| INSTRUCTIONS FOR THE TASK |
Output every line below as it stands, dropping only the images.

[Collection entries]
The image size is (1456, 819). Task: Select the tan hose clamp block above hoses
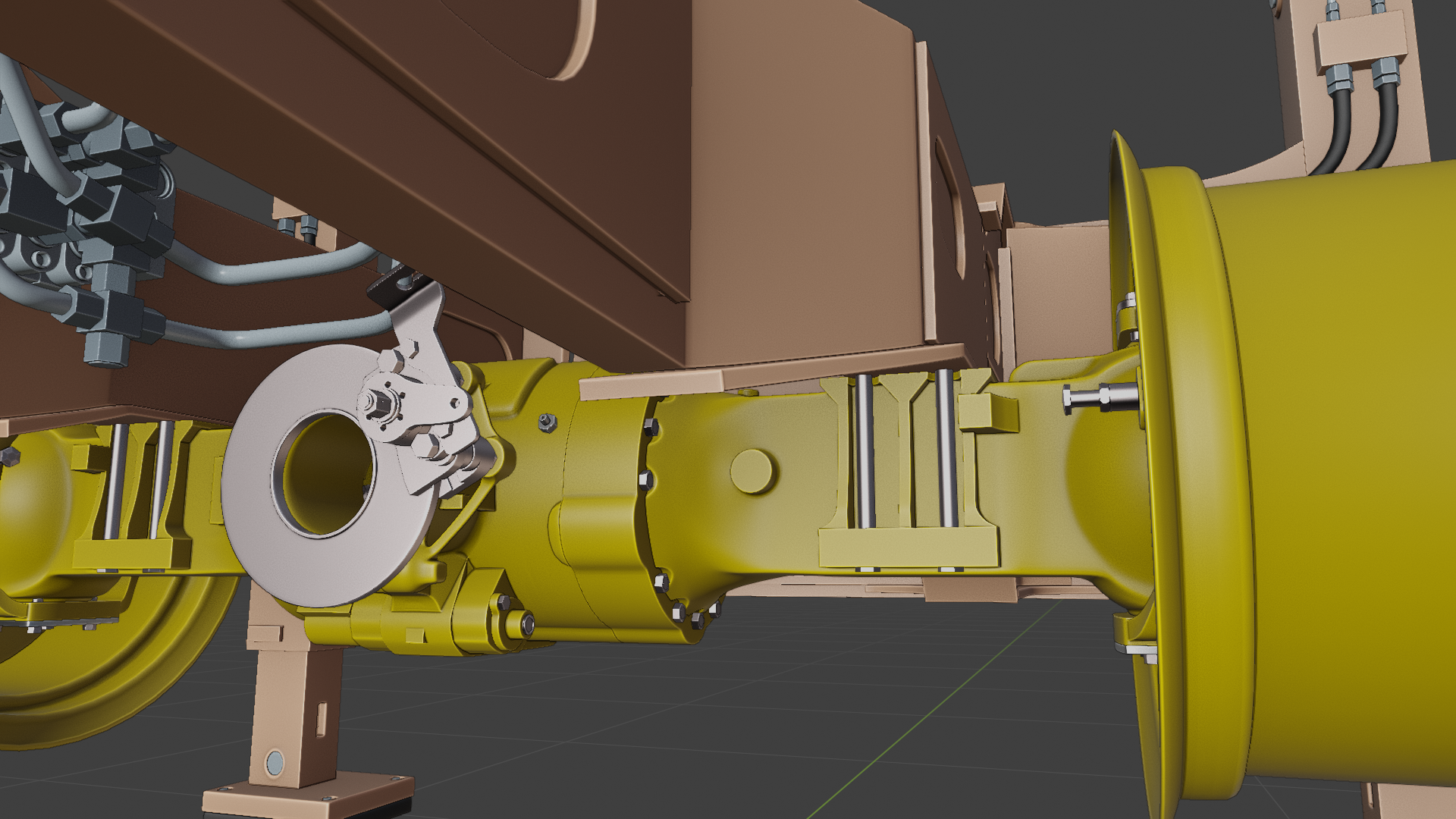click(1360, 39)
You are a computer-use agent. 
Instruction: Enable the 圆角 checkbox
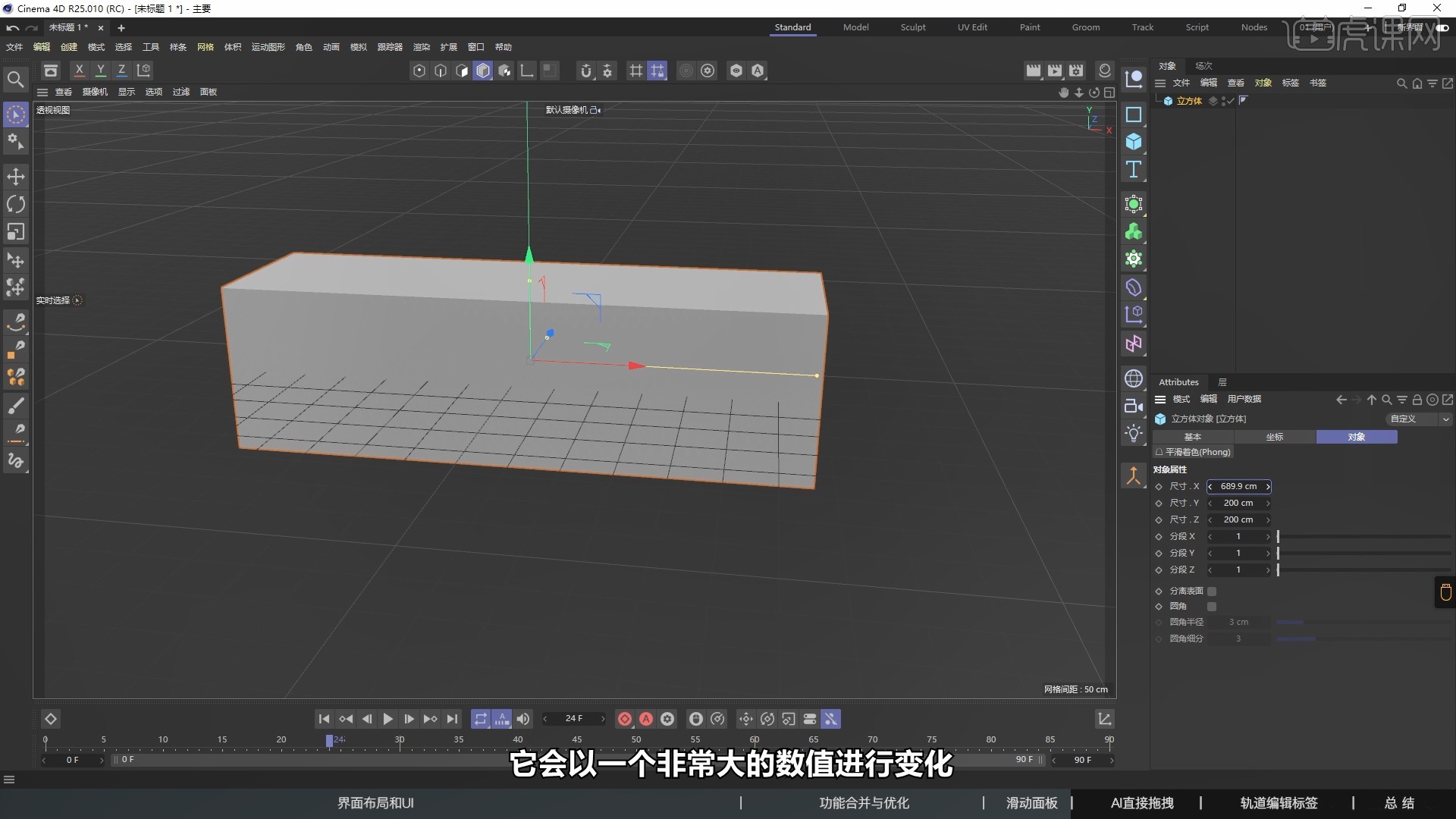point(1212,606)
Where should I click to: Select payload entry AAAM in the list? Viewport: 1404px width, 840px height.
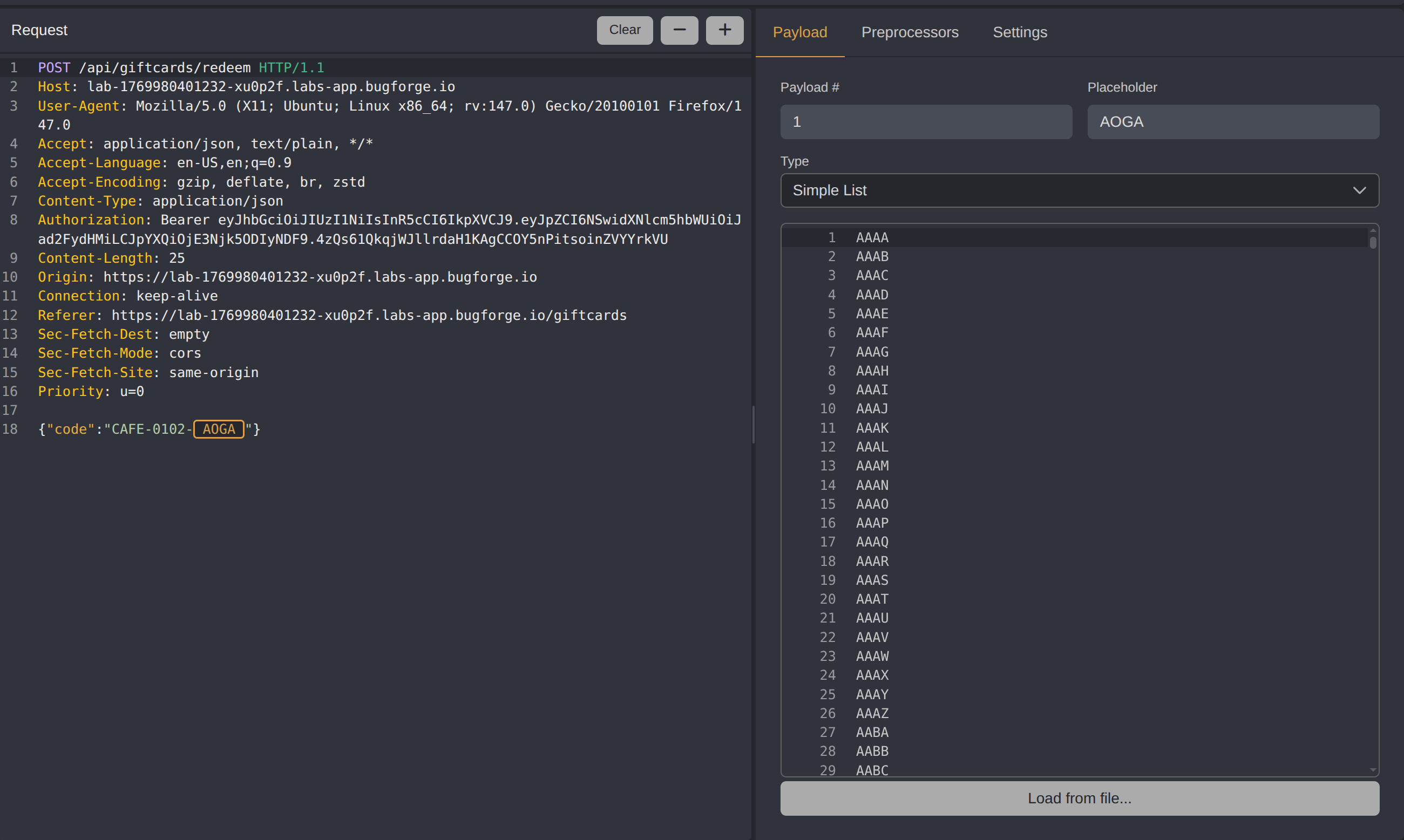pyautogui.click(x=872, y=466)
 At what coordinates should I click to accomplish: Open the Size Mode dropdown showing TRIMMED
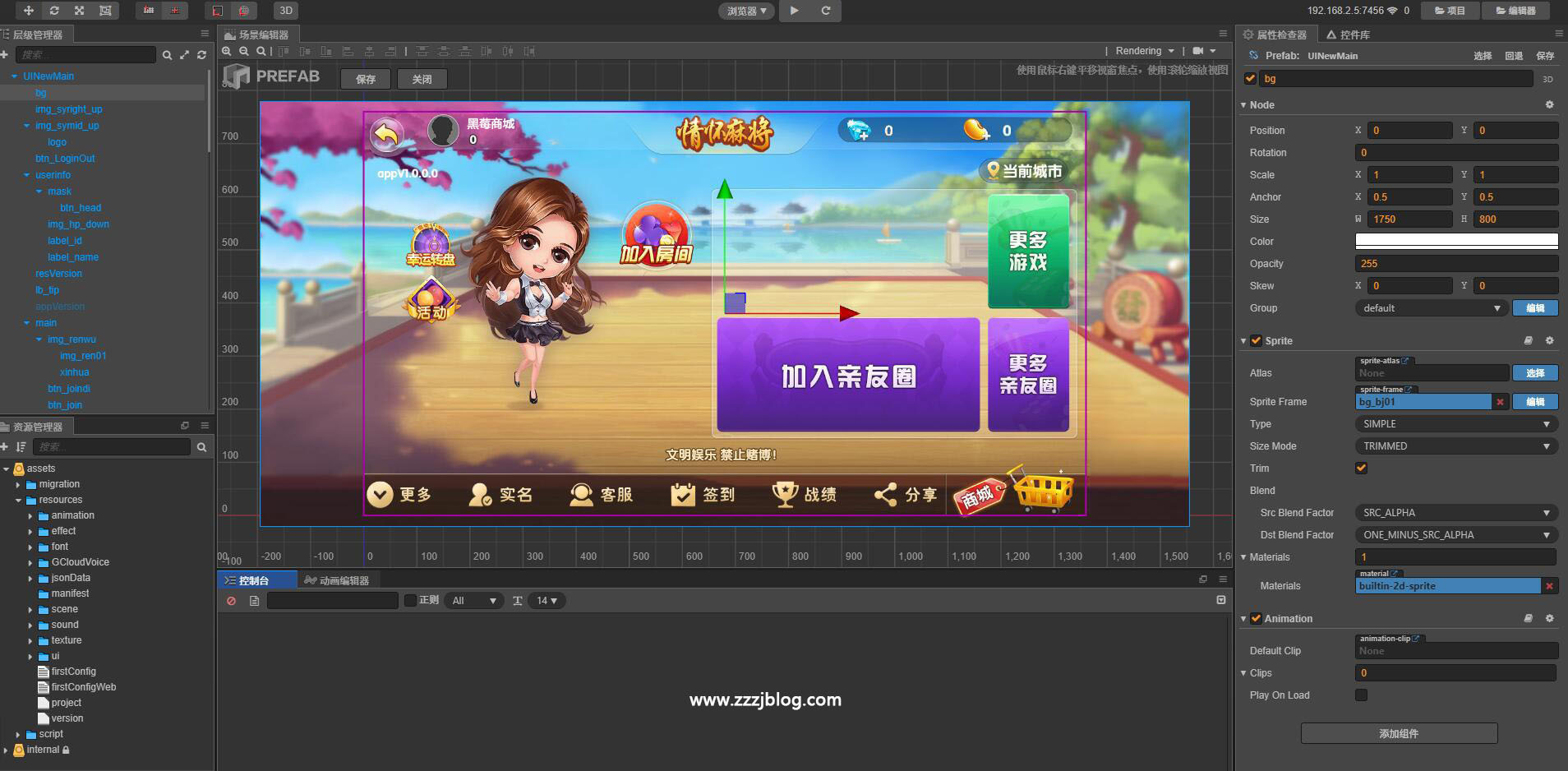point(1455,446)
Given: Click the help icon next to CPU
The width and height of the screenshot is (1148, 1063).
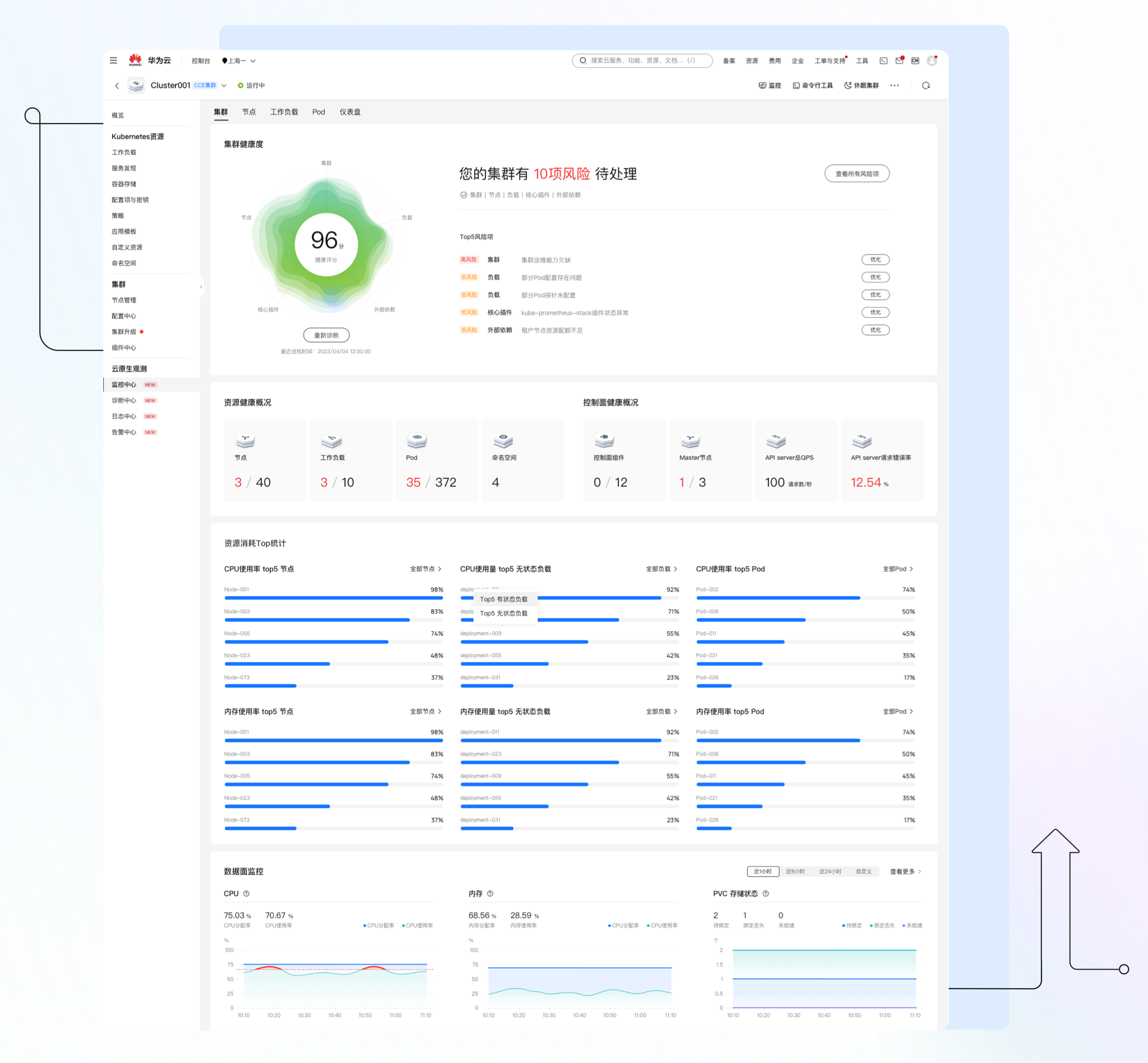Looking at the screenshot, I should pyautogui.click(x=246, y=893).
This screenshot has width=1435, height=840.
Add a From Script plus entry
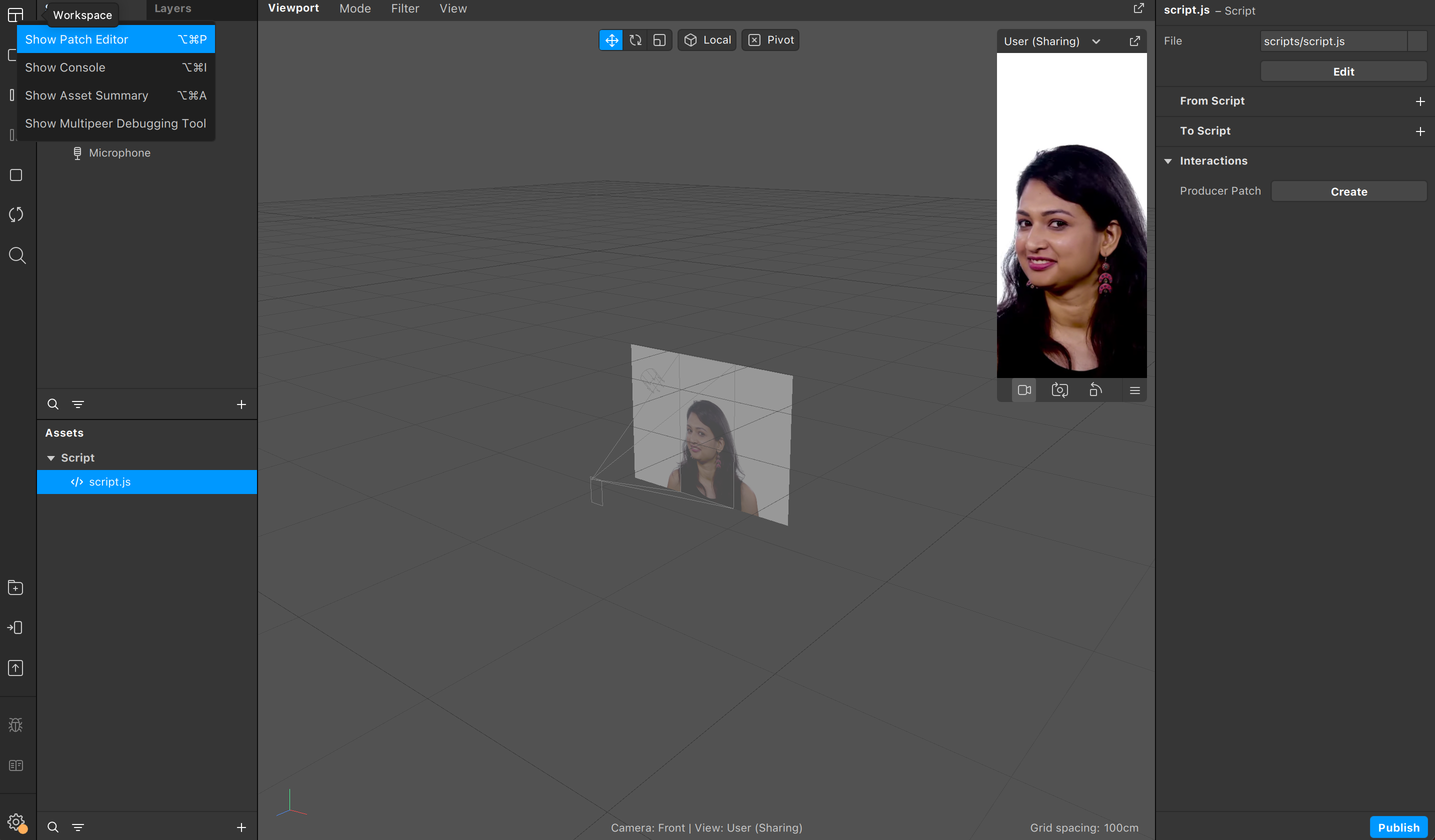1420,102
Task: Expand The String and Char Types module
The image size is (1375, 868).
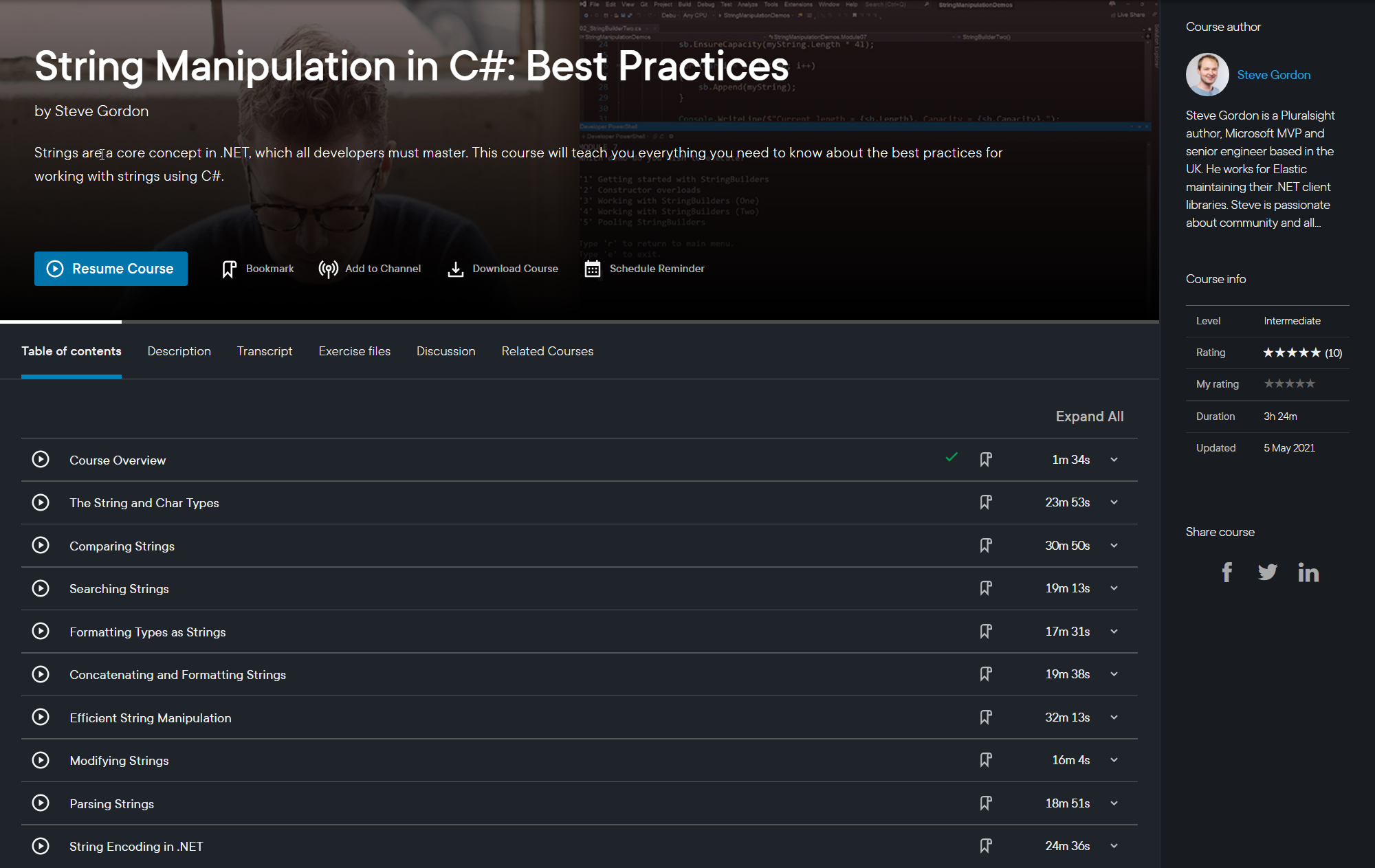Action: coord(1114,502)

| OUTPUT FOR THIS TASK |
The image size is (1456, 819). Task: Select the tan hose clamp block above hoses
click(1360, 39)
You are a computer-use agent. 
Instruction: Enable the 圆角 checkbox
point(1212,606)
Where should I click to: Select payload entry AAAM in the list? Viewport: 1404px width, 840px height.
pyautogui.click(x=872, y=466)
 At what coordinates should I click to accomplish: Open the Size Mode dropdown showing TRIMMED
point(1455,446)
Given: Click the help icon next to CPU
The width and height of the screenshot is (1148, 1063).
Looking at the screenshot, I should pyautogui.click(x=246, y=893).
This screenshot has width=1435, height=840.
Add a From Script plus entry
1420,102
Task: Expand The String and Char Types module
The image size is (1375, 868).
Action: coord(1114,502)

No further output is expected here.